• Task brief: Reproduce, word for word, the lines starting at the one containing "At what (x,y)" and ending at the one containing "Looking at the".

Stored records

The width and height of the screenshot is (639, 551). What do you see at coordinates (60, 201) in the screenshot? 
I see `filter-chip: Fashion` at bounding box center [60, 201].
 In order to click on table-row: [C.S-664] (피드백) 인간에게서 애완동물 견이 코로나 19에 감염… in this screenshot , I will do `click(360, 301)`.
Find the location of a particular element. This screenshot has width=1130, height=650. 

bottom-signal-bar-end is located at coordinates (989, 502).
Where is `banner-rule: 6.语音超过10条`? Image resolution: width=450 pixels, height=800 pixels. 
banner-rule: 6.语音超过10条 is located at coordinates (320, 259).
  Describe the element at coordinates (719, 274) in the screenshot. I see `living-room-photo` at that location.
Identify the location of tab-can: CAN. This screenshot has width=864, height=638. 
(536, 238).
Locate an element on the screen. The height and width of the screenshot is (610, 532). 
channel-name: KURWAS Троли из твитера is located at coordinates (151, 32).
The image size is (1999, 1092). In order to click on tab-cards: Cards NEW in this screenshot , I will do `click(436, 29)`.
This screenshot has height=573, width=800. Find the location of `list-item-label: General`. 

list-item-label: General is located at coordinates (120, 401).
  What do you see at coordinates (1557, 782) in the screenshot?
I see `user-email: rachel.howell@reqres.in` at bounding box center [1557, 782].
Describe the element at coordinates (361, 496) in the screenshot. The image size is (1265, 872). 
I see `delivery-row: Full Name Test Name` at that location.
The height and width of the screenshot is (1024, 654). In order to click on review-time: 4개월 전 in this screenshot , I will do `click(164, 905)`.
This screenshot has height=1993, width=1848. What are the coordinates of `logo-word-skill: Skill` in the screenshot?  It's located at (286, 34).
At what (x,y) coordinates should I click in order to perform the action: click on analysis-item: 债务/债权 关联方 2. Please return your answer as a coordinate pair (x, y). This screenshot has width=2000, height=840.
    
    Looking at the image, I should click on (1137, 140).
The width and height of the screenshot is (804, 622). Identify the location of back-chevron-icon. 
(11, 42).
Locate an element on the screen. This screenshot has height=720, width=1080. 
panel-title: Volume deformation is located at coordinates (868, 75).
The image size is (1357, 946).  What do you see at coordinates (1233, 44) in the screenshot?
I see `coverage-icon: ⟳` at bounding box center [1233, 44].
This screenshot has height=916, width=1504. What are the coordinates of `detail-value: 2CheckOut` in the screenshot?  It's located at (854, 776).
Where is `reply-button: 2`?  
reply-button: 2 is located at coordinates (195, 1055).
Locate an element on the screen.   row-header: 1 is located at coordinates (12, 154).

• Response for this exercise:
At what (x,y) coordinates should I click in order to perform the action: click on analysis-item: 债务/债权 关联方 2. Please return your answer as a coordinate pair (x, y). This screenshot has width=2000, height=840.
    
    Looking at the image, I should click on (1137, 140).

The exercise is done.